In this study, 11 out of 25 patients in LLR group had a lymphatic flow with sentinel node along the left gastric artery. In these cases, resection of No. 7 lymph node was performed and celiac branch of the vagal nerve (CBVN) was cut. CBVN was preserved in the remaining 14 patients. Therefore, the worse PGSAS-45 scores observed in the LADG group in the present study may depend on the loss of the CBVN. Kinami et al. showed that background factors in each patient affected postgastrectomy syndromes after gastrectomy [27]. They suggested that the preservation of the celiac branch in the vagus ameliorated postgastrectomy syndromes in patients undergoing distal gastrectomy (DG) and proximal gastrectomy. The PGSAS study, using a multivariate analysis, showed that preservation of the CBVN was significantly related to reduced weight loss after distal gastrectomy [8]. Also, Furukawa et al. reported that preservation of the CBVN in LPPG is of no clinical benefit [28]. Hence, the clinical benefit of preservation of CBVN remains unclear and further study is needed to clarify the role of the CBVN.
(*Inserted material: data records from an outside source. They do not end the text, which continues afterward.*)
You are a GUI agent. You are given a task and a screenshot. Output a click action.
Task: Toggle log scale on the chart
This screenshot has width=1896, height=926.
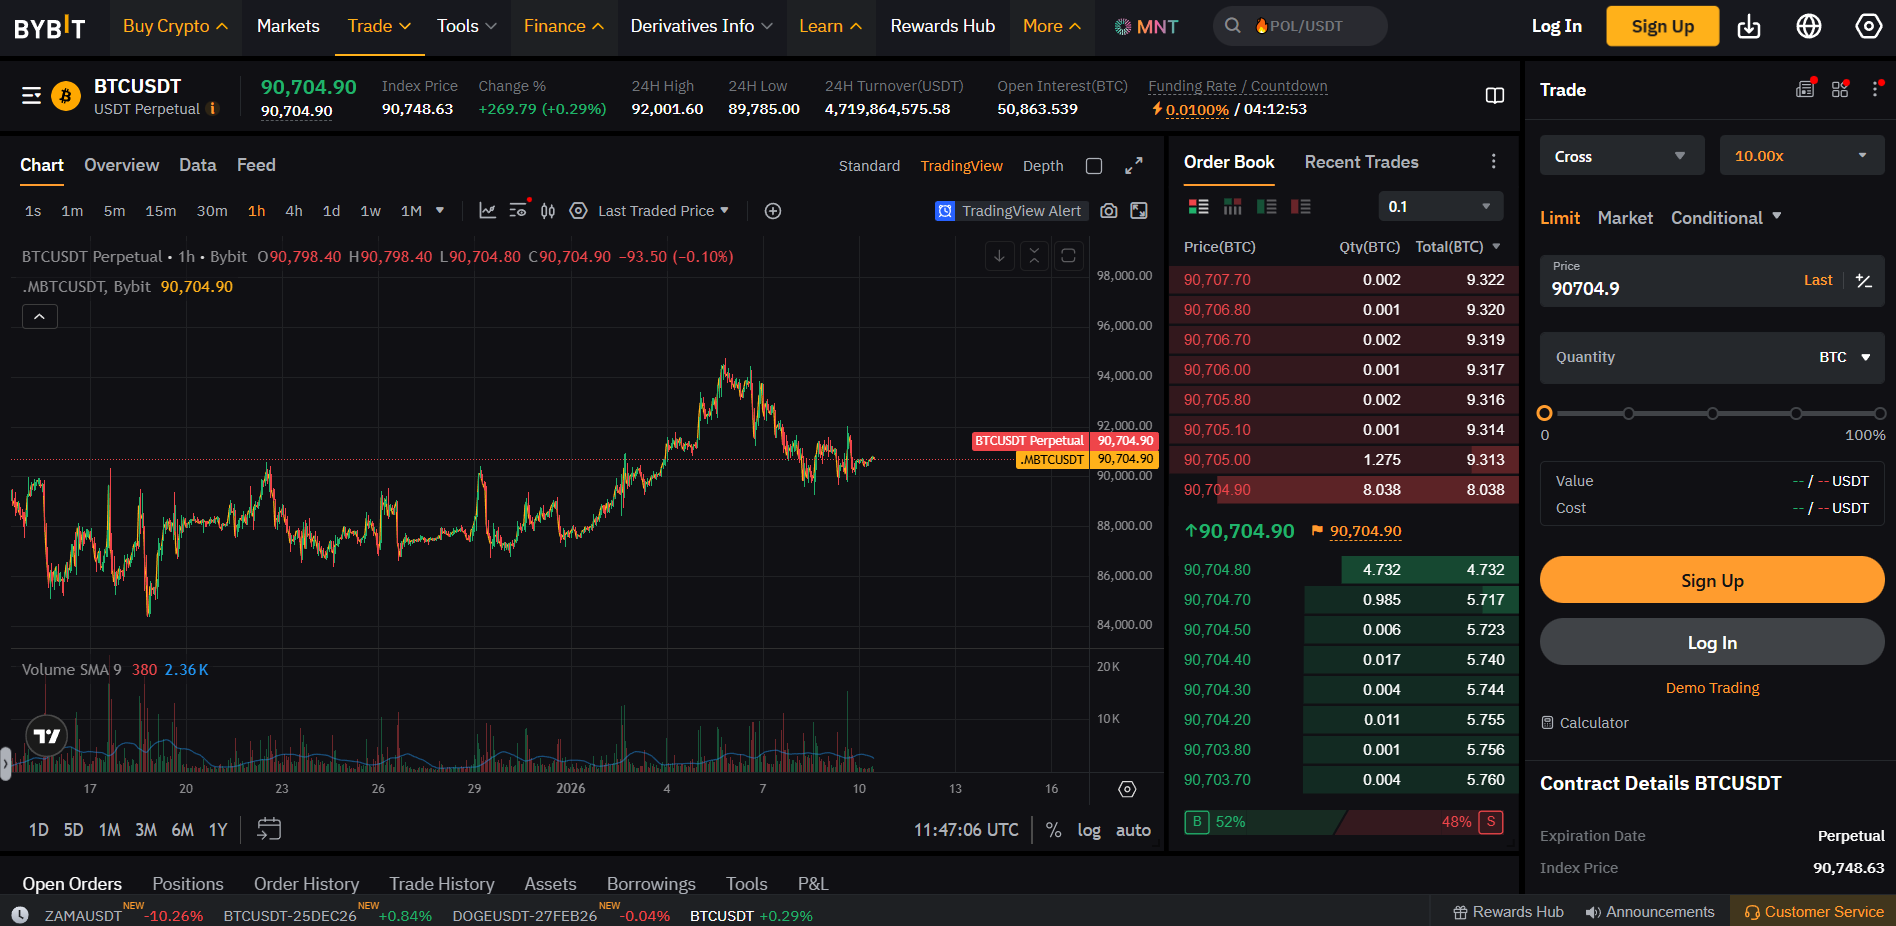(x=1089, y=830)
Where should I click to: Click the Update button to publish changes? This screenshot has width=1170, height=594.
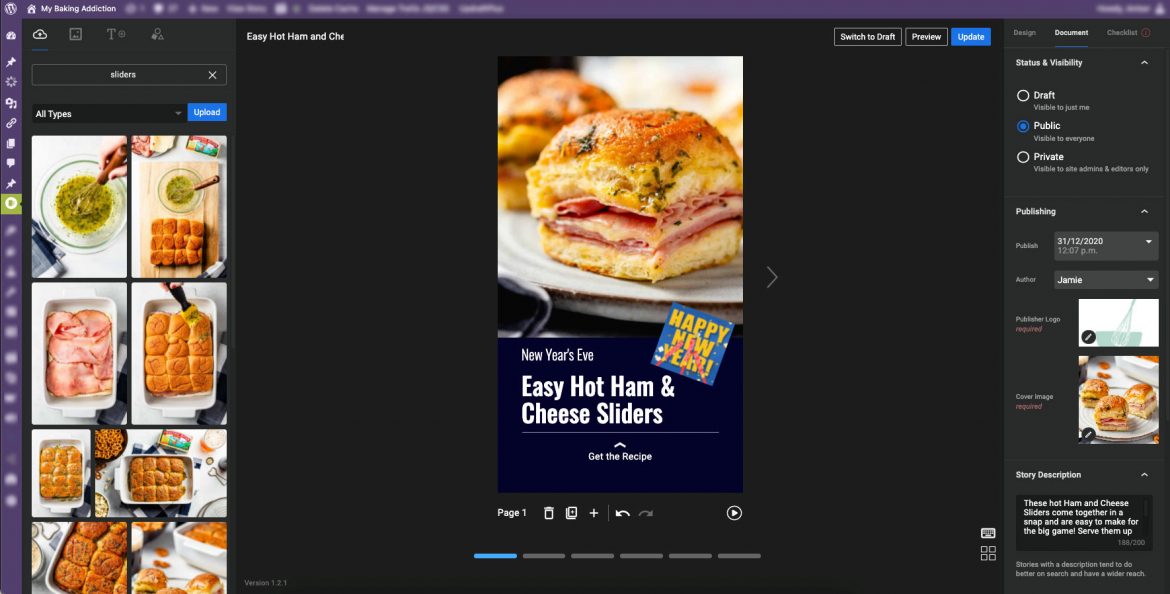[970, 36]
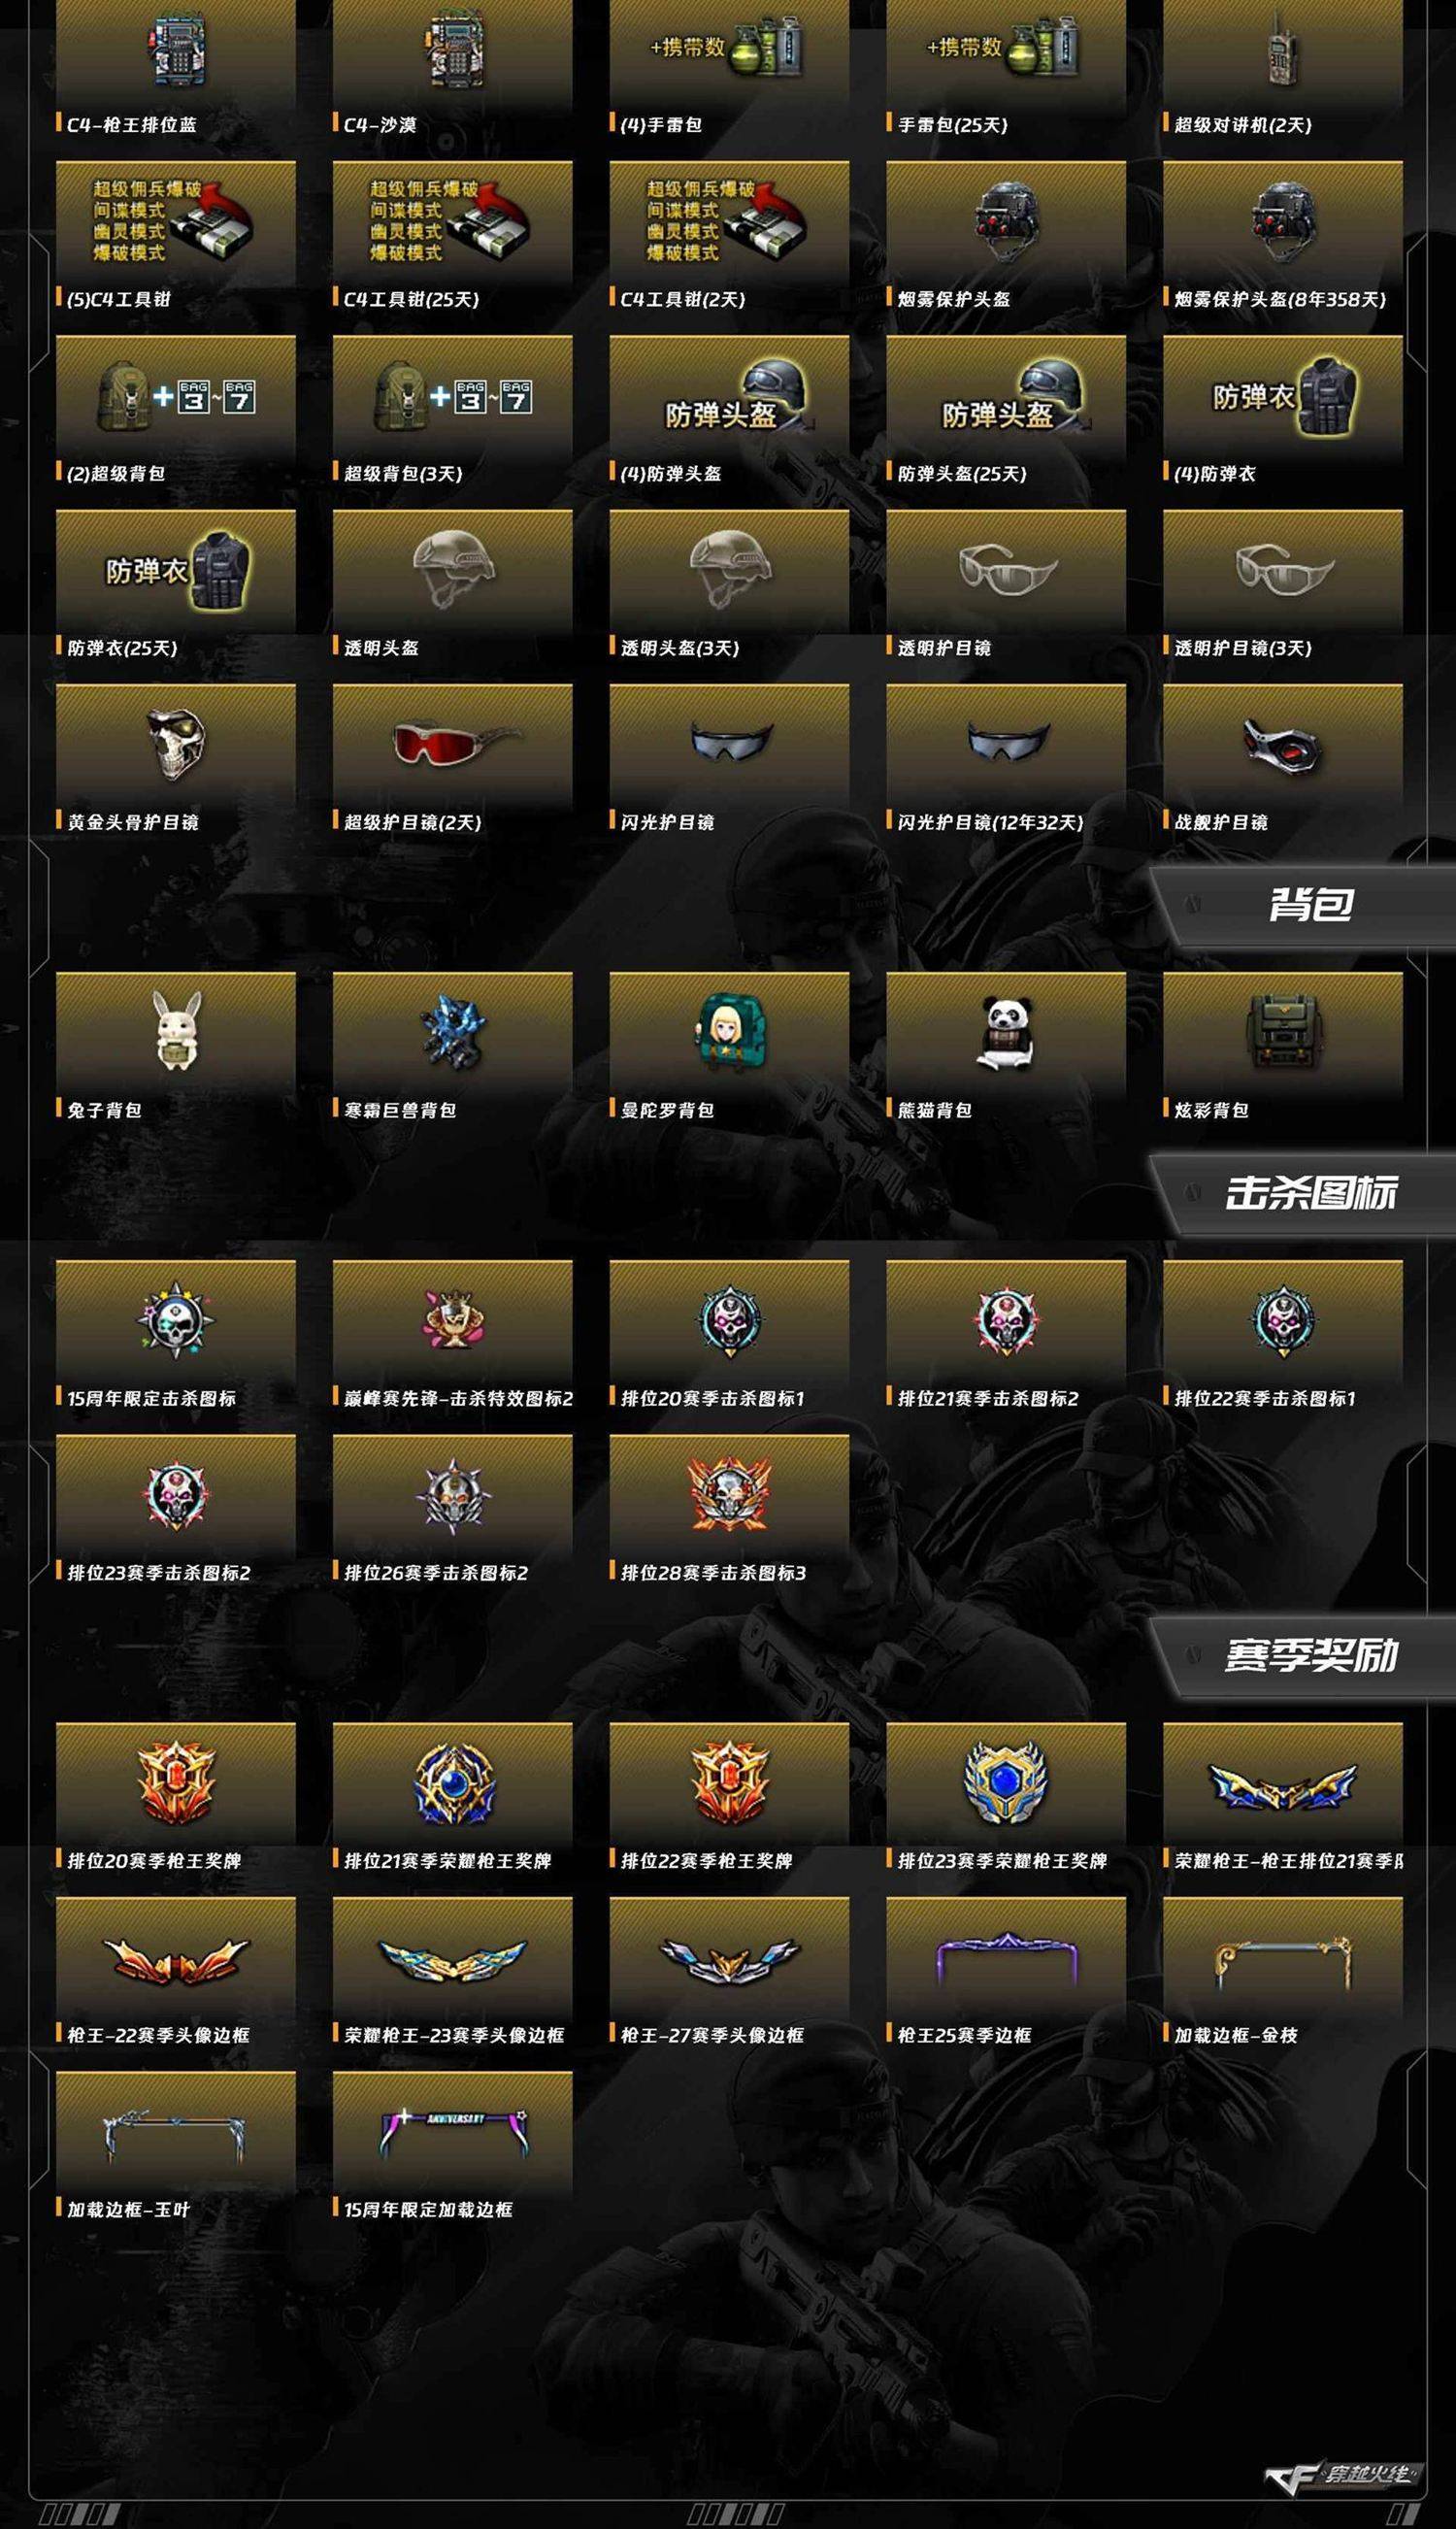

Isozaki et al. reported that local resection resulted in a better intake of food and QOL than DG [29]. They recommended local resection for patients with early gastric cancer in whom sentinel lymph nodes were observed in one lymphatic basin alone. Moreover, Kawamura et al. indicated that the reservoir capacity, gastric emptying, and QOL after local resection were maintained in the 13C breath test [30]. Hence, the size of the gastric remnant may be closely associated with a better intake of food and QOL. Changed body weight is often used as an index which objectively evaluates the physical status of postgastrectomy patients and PNI is valuable to assess the objective evaluation of nutrition status. We think body weight ratio and PNI are affected by ingestion amount of food and several symptoms of postgastrectomy. Hence, body weight ratio and PNI were better in LLR group than LADG group.

The present study had several limitations. This preliminary study consisted of a retrospective analysis of a small population (n = 69) from a single institution, which may have resulted in bias that influenced several results. Therefore, larger validation studies are needed to strengthen the present results.

In conclusion, we demonstrated that LLR with SNNS achieved superior results over LADG in terms of the “indigestion SS”, “ingested amount of food per meals”, “necessity for additional food”, “dissatisfaction at the meals”, and “dissatisfaction for daily life SS” by PGSAS-45 12 months after gastrectomy. The body weight ratio and PNI were better in the LLR group than in the LADG group 6 and 12 months after gastrectomy. Regarding QOL and the nutritional status, LLR based on SNNS is recommended for patients with non-indication for ESD for early gastric cancer.